Die USA haben am Donnerstag, den 5. Juni 2026, Sanktionen gegen den kubanischen Präsidenten und bestimmte Mitglieder seiner Familie verhängt. Zu den Zielpersonen gehören unter anderem der Sohn und ein Enkel des ehemaligen Präsidenten Raul Castro. Obwohl dieser kein offizielles Amt mehr innehat, bleibt er ein einflussreicher Machtfaktor auf der Insel.
Die neuen Maßnahmen sind Teil einer Strategie der US-Regierung, den Druck auf Kuba zu erhöhen, um Veränderungen in der politischen Landschaft des Landes herbeizuführen. Diese Sanktionen könnten erhebliche wirtschaftliche Auswirkungen auf die betroffenen Personen und deren Familien haben, da sie den Zugang zu internationalen Finanzsystemen und Geschäften einschränken.
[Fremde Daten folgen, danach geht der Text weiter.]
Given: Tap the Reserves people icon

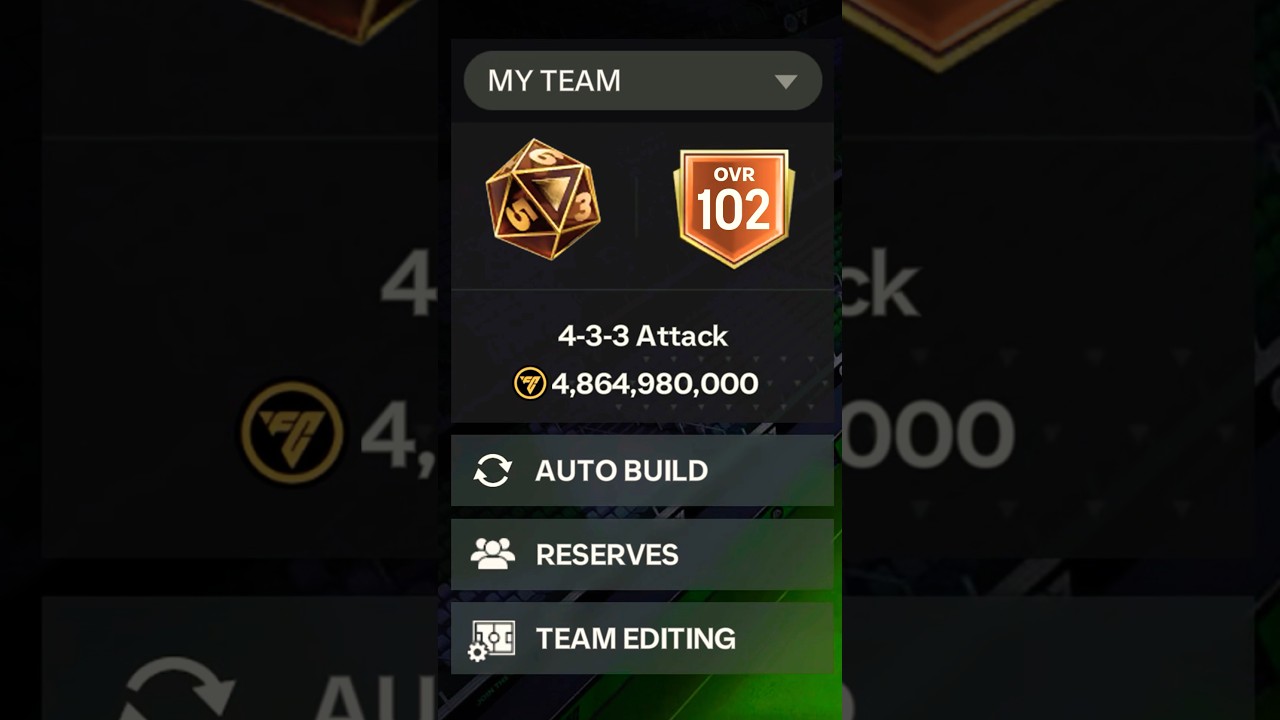Looking at the screenshot, I should tap(493, 554).
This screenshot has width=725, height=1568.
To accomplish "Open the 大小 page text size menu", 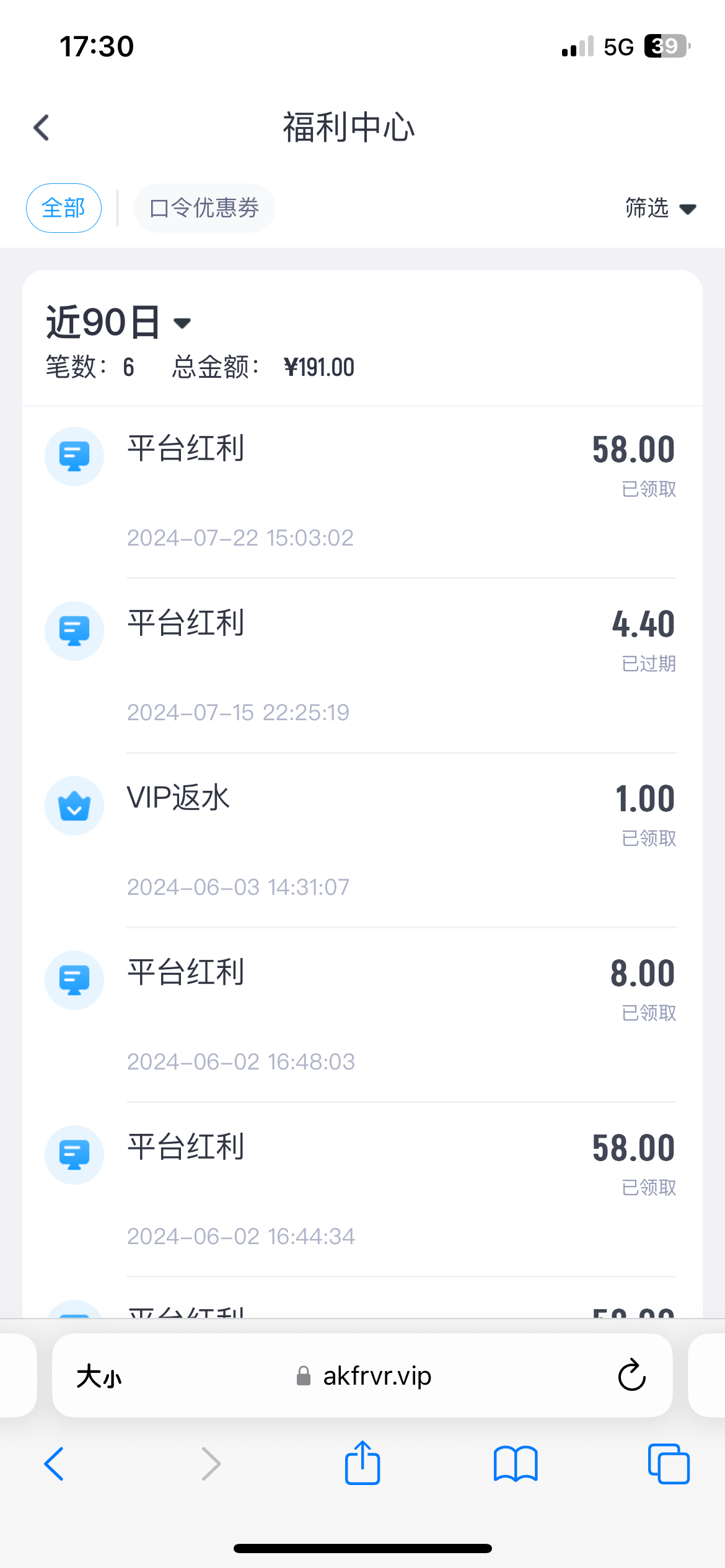I will click(x=99, y=1377).
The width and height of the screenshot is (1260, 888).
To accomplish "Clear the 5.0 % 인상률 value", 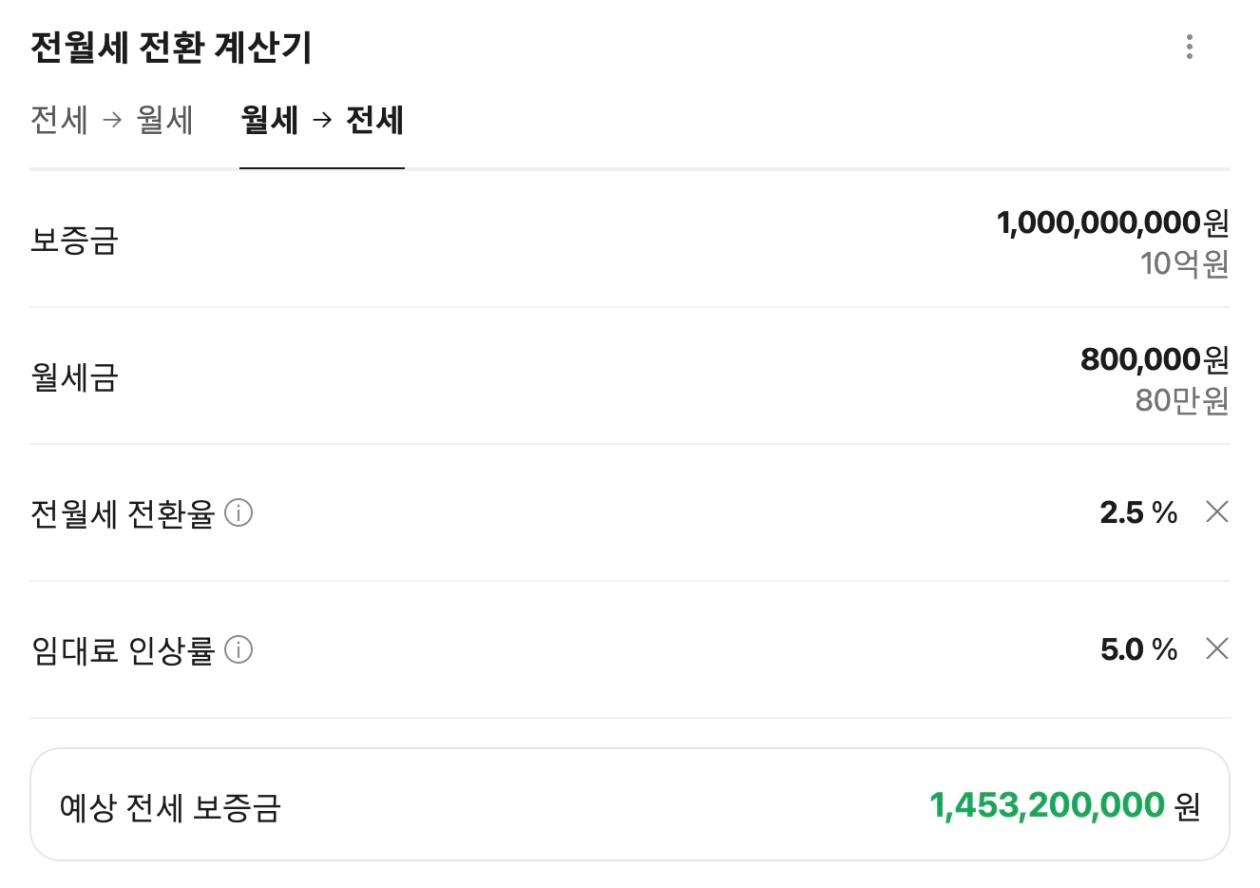I will point(1217,650).
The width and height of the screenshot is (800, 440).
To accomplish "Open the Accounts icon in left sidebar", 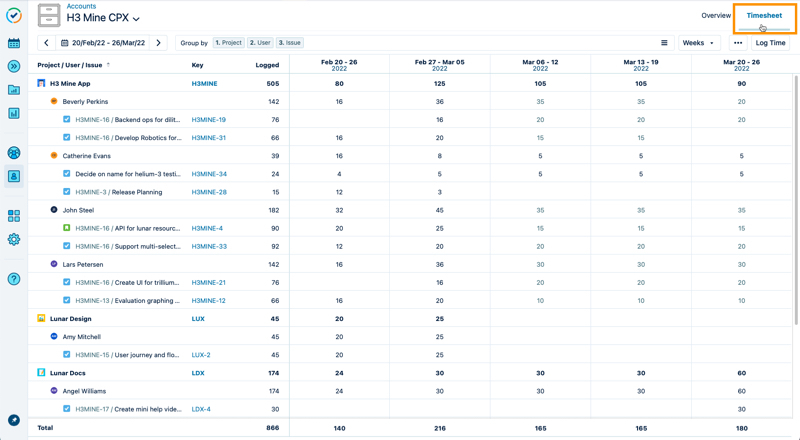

Die US-Behörden betonten, dass diese Maßnahmen notwendig seien, um die Menschenrechtslage in Kuba zu verbessern und die Regierung für ihre repressiven Maßnahmen gegen die Zivilgesellschaft zur Verantwortung zu ziehen. Kritiker sehen in den Sanktionen jedoch eine weitere Eskalation der Spannungen zwischen den beiden Ländern und befürchten, dass die Maßnahmen die ohnehin schon angespannte wirtschaftliche Lage auf der Insel weiter verschlechtern könnten.